Commitment(P| P(w^0)=Hash(0th 32 byte).... P(w^655355)= Hash (65535th 32 byte) i.e. commitment of some P= 65535 max degree poly in w ?

and rest of the commitments in the verkel tree corresponding to polys which take 256 max evaluations (hence 256 max degree) of their children.

Sorry it’s late in my timezone and I’m too tired to connect a few concepts I haven’t touched in a few years.

Any reason why you’ve ruled out using a trie instead? It sounds like there’s a concern for an attacker to build out an imbalanced tree and debilitate ease of access.

What about a self-balancing trie where rebalancing process includes a random/pseudo-random hash that would limit predictability of structure on rebalance.

This seems nice because you keep sub-trees, search is almost always optimal (or can be reconfigured based on assembly), AND assembly of the tree itself is quick (meaning the rebalancing act isn’t too expensive)

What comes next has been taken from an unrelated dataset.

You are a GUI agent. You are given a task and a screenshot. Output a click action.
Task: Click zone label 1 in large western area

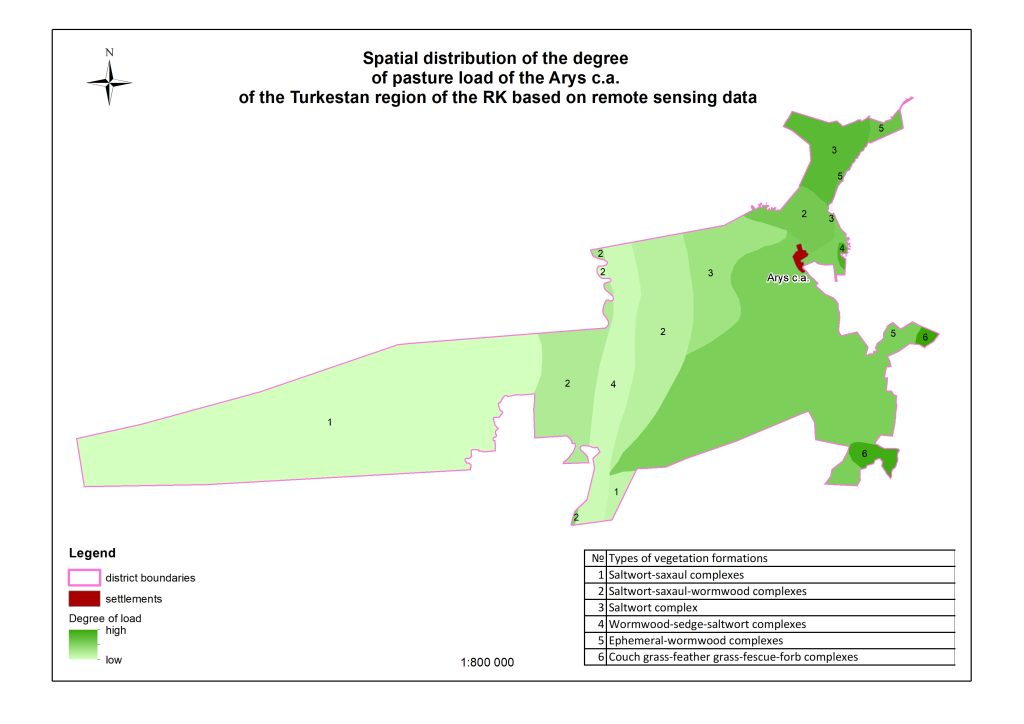329,423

I also like that with deterministic locations …you could jump without having to traverse from the beginning (so even quicker)

Ethereum uses Tries from the very beginning
I think those 2 can give u an idea about the status quo, and the problem of proof size
https://eips.ethereum.org/EIPS/eip-2584

This new Verkle Tree/Trie I haven’t complete reading yet, but has the augmented tree property where u can get the proof only from nodes along the path without the need to fetch all siblings along the path
( Kate Commitments r associative functions)

.
Anyways, I believe this is a shorter to the point note about the data structure part, if u can’t read all of the above at once (like me)
https://vitalik.ca/general/2021/06/18/verkle.html

1 Like

Have u read this old thread from 2017 I think?
https://lists.linuxfoundation.org/pipermail/bitcoin-dev/2017-May/014337.html
I know it’s about Bitcoin, but maybe it can add some useful insight about the Cryptographic merits of the idea



.
I don’t know, could be I’m wrong & they’re not related methodologies?

1 Like

Thanks Shymaa! Appreciate your respectful answer and the resources you condensed for me to be brought up to speed.

Since we are discussing Prague inclusion, I’ll point out that the associated EIP is EIP-6800.